### Entries for locating text and elements
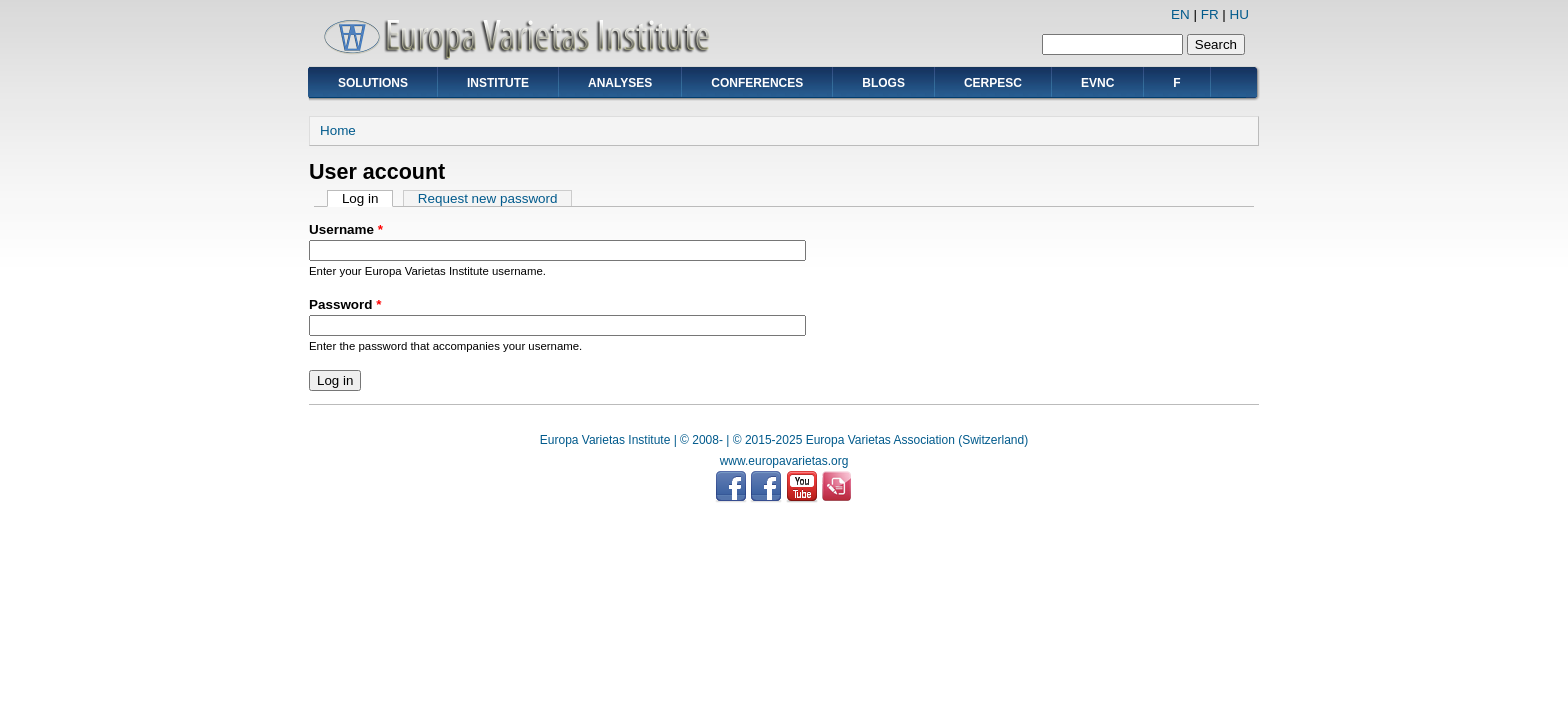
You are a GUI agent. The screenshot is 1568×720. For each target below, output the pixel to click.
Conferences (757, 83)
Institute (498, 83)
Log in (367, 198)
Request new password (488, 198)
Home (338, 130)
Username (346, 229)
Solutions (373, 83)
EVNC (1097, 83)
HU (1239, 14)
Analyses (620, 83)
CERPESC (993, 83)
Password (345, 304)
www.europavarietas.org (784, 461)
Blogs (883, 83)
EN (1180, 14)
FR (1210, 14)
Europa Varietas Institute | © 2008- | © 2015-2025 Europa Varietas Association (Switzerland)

### INSTRUCTIONS TO FOLLOW
Can you return all of the entries above word for word, leaving out the pictures?

### CORRECT OUTPUT
You are a GUI agent. The screenshot is 1568×720. For each target below, output the pixel to click.
Conferences (757, 83)
Institute (498, 83)
Log in (367, 198)
Request new password (488, 198)
Home (338, 130)
Username (346, 229)
Solutions (373, 83)
EVNC (1097, 83)
HU (1239, 14)
Analyses (620, 83)
CERPESC (993, 83)
Password (345, 304)
www.europavarietas.org (784, 461)
Blogs (883, 83)
EN (1180, 14)
FR (1210, 14)
Europa Varietas Institute | © 2008- | © 2015-2025 Europa Varietas Association (Switzerland)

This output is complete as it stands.